**Stored data**:
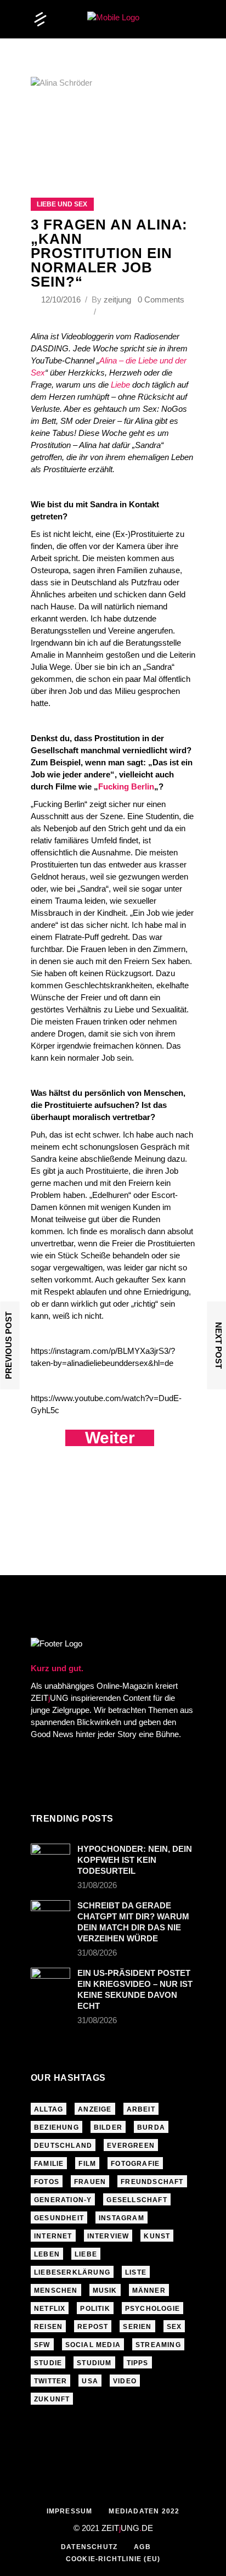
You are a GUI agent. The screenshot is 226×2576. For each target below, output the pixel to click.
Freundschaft (152, 2182)
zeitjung (117, 299)
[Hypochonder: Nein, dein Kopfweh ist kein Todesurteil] (50, 1857)
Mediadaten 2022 (144, 2511)
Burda (151, 2127)
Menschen (56, 2290)
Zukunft (52, 2399)
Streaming (158, 2345)
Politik (95, 2308)
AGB (142, 2547)
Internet (53, 2236)
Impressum (70, 2511)
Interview (108, 2236)
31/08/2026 (97, 1885)
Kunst (157, 2236)
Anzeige (94, 2109)
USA (90, 2381)
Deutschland (63, 2145)
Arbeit (141, 2109)
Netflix (49, 2308)
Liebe (120, 384)
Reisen (48, 2327)
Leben (47, 2254)
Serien (137, 2327)
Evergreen (131, 2145)
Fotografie (135, 2164)
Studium (94, 2363)
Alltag (48, 2109)
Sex (174, 2327)
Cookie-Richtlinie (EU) (113, 2559)
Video (125, 2381)
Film (87, 2164)
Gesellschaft (136, 2200)
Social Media (93, 2345)
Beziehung (56, 2127)
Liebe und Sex (62, 204)
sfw (42, 2345)
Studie (48, 2363)
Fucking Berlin (126, 786)
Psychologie (152, 2308)
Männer (149, 2290)
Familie (49, 2164)
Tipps (138, 2363)
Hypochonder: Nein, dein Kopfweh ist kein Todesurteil (134, 1859)
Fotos (46, 2182)
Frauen (90, 2182)
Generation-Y (63, 2200)
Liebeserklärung (72, 2272)
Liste (135, 2272)
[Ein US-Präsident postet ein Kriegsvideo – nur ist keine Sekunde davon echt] (50, 1981)
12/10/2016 (62, 299)
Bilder (108, 2127)
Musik (105, 2290)
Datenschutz (89, 2547)
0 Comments (161, 299)
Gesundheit (59, 2218)
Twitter (50, 2381)
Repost (92, 2327)
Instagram (121, 2218)
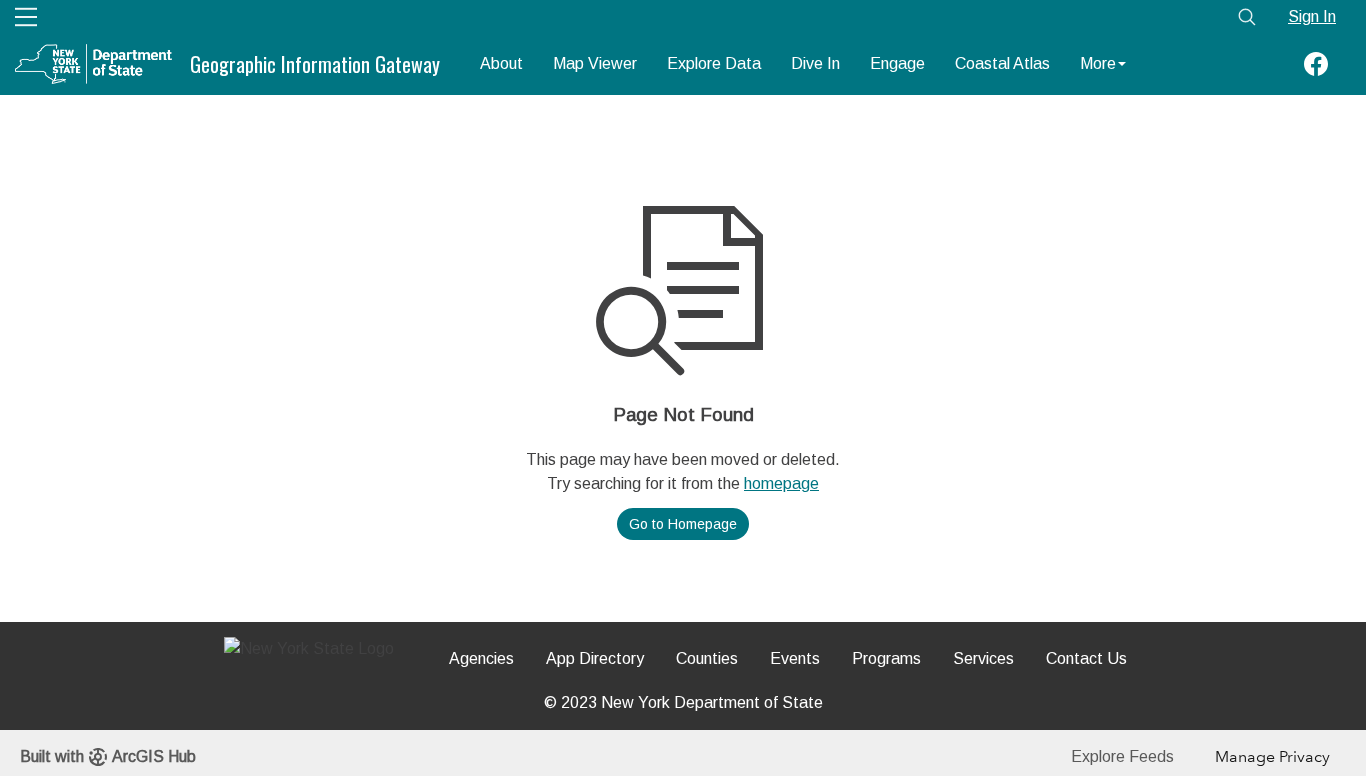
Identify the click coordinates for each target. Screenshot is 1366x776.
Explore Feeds (1122, 756)
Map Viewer (595, 63)
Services (983, 658)
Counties (707, 658)
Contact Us (1086, 658)
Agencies (481, 658)
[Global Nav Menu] (26, 17)
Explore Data (714, 63)
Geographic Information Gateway (315, 64)
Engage (897, 63)
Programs (886, 658)
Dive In (815, 63)
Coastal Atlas (1002, 63)
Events (795, 658)
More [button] (1098, 63)
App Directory (595, 658)
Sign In (1312, 16)
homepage (781, 483)
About (501, 63)
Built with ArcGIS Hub (108, 756)
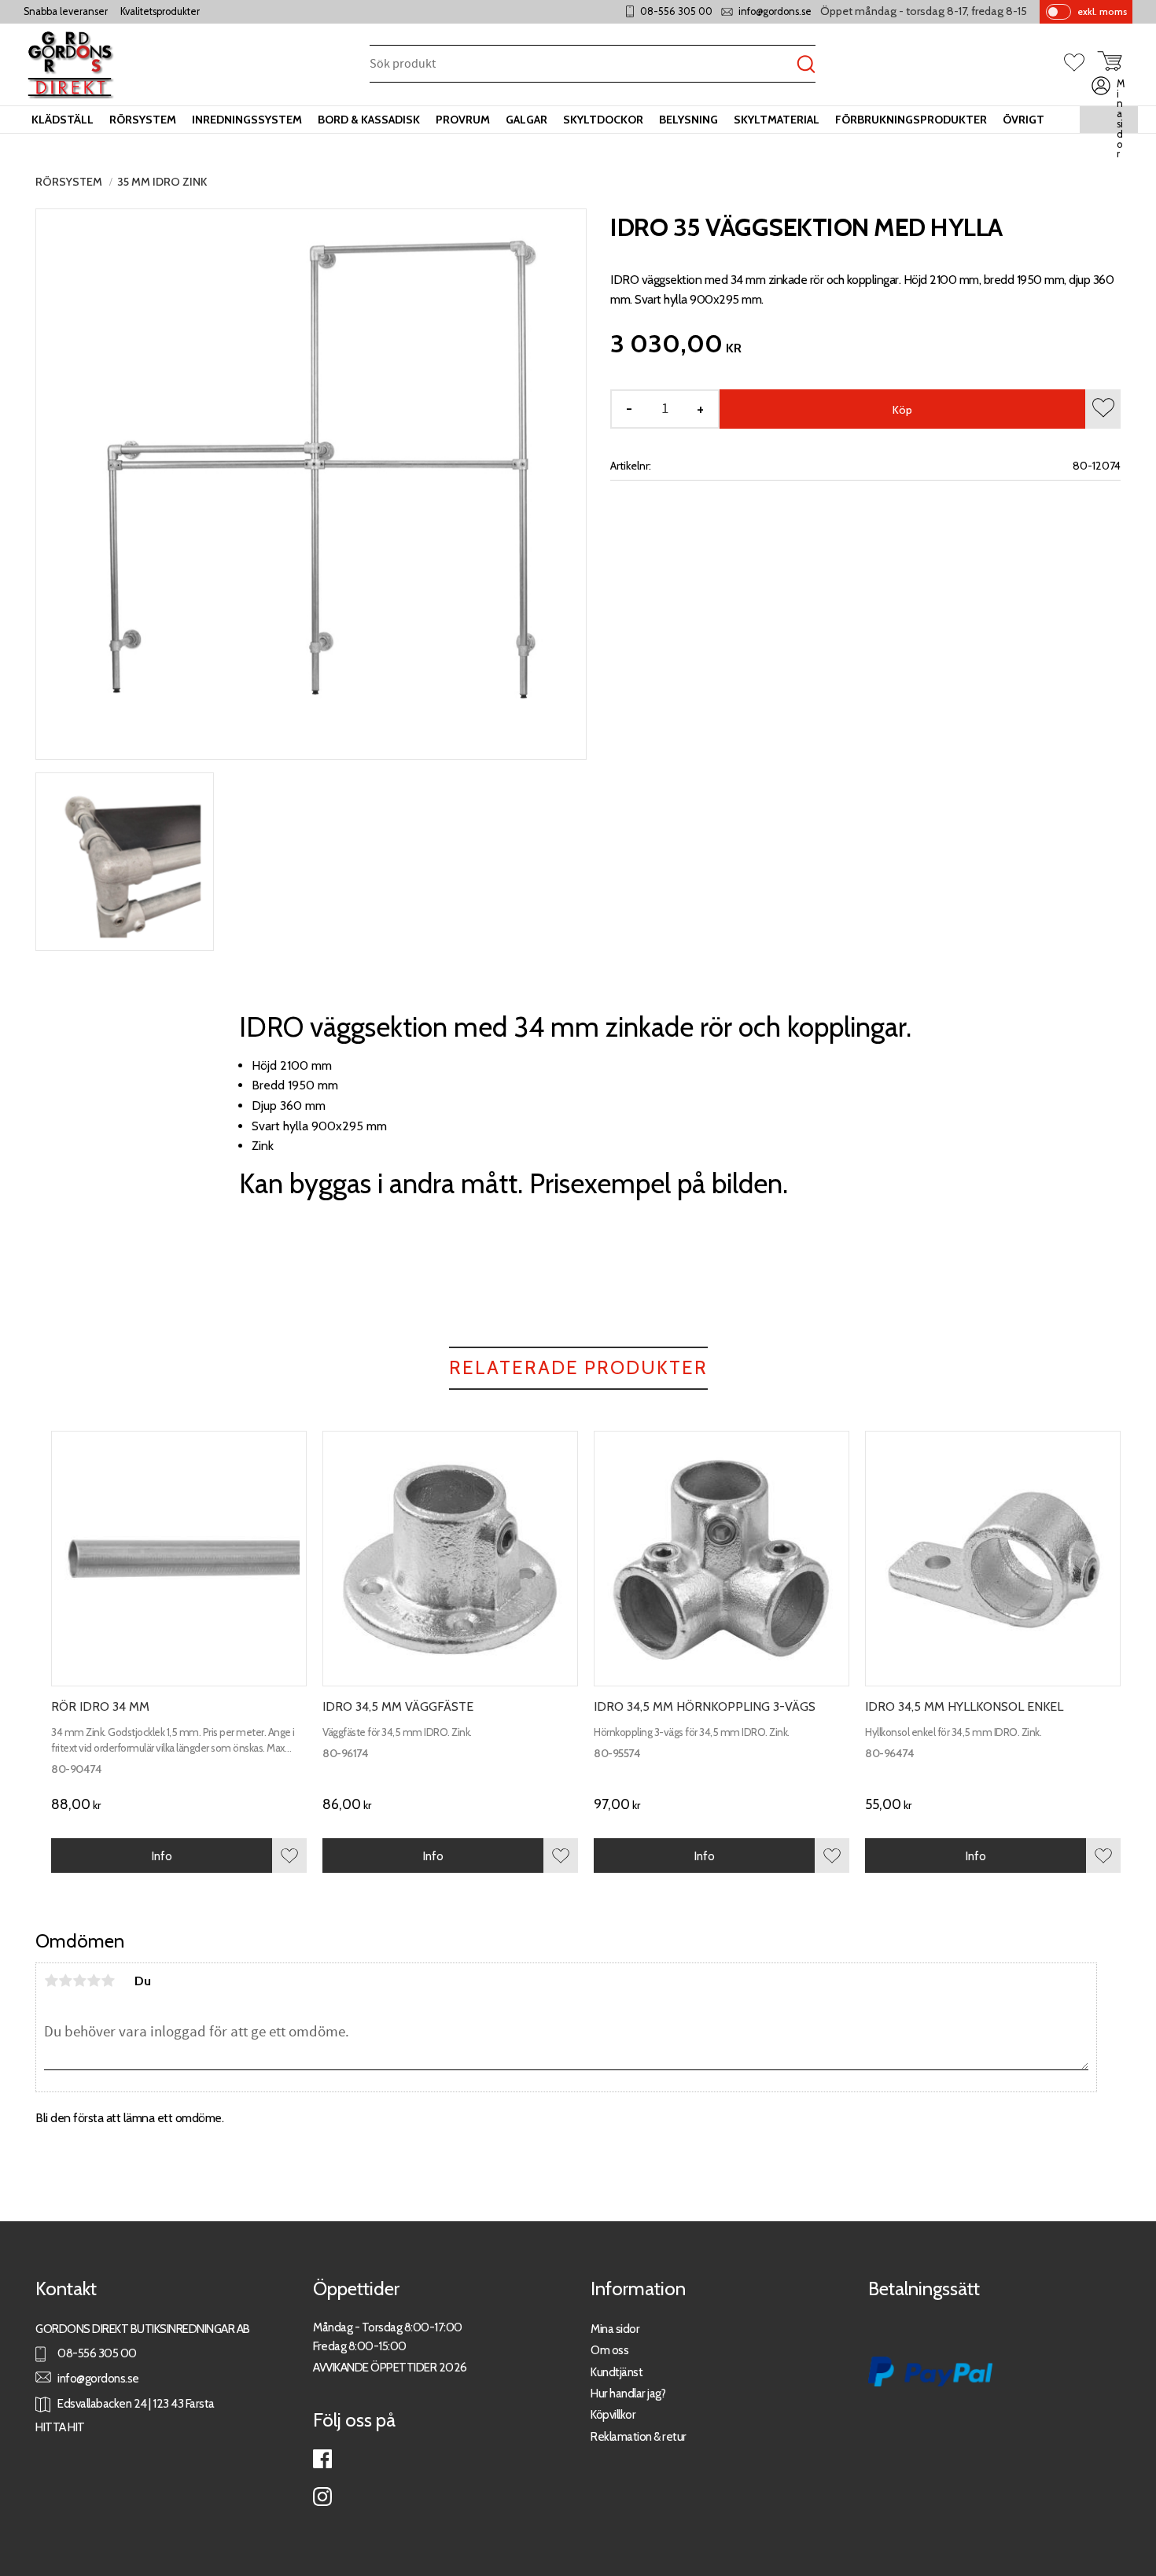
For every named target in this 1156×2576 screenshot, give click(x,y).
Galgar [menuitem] (526, 119)
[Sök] (806, 65)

**Your assignment**:
Excluding the pictures, output every entry above without alteration.

**Result for this exercise**:
You are a GUI agent. The screenshot is 226×2576. For each target below, output the pixel to click.
Freundschaft (152, 2182)
zeitjung (117, 299)
[Hypochonder: Nein, dein Kopfweh ist kein Todesurteil] (50, 1857)
Mediadaten 2022 (144, 2511)
Burda (151, 2127)
Menschen (56, 2290)
Zukunft (52, 2399)
Streaming (158, 2345)
Politik (95, 2308)
AGB (142, 2547)
Internet (53, 2236)
Impressum (70, 2511)
Interview (108, 2236)
31/08/2026 (97, 1885)
Kunst (157, 2236)
Anzeige (94, 2109)
USA (90, 2381)
Deutschland (63, 2145)
Arbeit (141, 2109)
Netflix (49, 2308)
Liebe (120, 384)
Reisen (48, 2327)
Leben (47, 2254)
Serien (137, 2327)
Evergreen (131, 2145)
Fotografie (135, 2164)
Studium (94, 2363)
Alltag (48, 2109)
Sex (174, 2327)
Cookie-Richtlinie (EU) (113, 2559)
Video (125, 2381)
Film (87, 2164)
Gesellschaft (136, 2200)
Social Media (93, 2345)
Beziehung (56, 2127)
Liebe und Sex (62, 204)
sfw (42, 2345)
Studie (48, 2363)
Fucking Berlin (126, 786)
Psychologie (152, 2308)
Männer (149, 2290)
Familie (49, 2164)
Tipps (138, 2363)
Hypochonder: Nein, dein Kopfweh ist kein Todesurteil (134, 1859)
Fotos (46, 2182)
Frauen (90, 2182)
Generation-Y (63, 2200)
Liebeserklärung (72, 2272)
Liste (135, 2272)
[Ein US-Präsident postet ein Kriegsvideo – nur ist keine Sekunde davon echt] (50, 1981)
12/10/2016 (62, 299)
Bilder (108, 2127)
Musik (105, 2290)
Datenschutz (89, 2547)
0 Comments (161, 299)
Gesundheit (59, 2218)
Twitter (50, 2381)
Repost (92, 2327)
Instagram (121, 2218)
Identify the click coordinates for each target. Screenshot is 1366x776.
Explore Feeds (1122, 756)
Map Viewer (595, 63)
Services (983, 658)
Counties (707, 658)
Contact Us (1086, 658)
Agencies (481, 658)
[Global Nav Menu] (26, 17)
Explore Data (714, 63)
Geographic Information Gateway (315, 64)
Engage (897, 63)
Programs (886, 658)
Dive In (815, 63)
Coastal Atlas (1002, 63)
Events (795, 658)
More [button] (1098, 63)
App Directory (595, 658)
Sign In (1312, 16)
homepage (781, 483)
About (501, 63)
Built with ArcGIS Hub (108, 756)
For every named target in this 1156×2576 screenshot, give click(x,y).
Galgar [menuitem] (526, 119)
[Sök] (806, 65)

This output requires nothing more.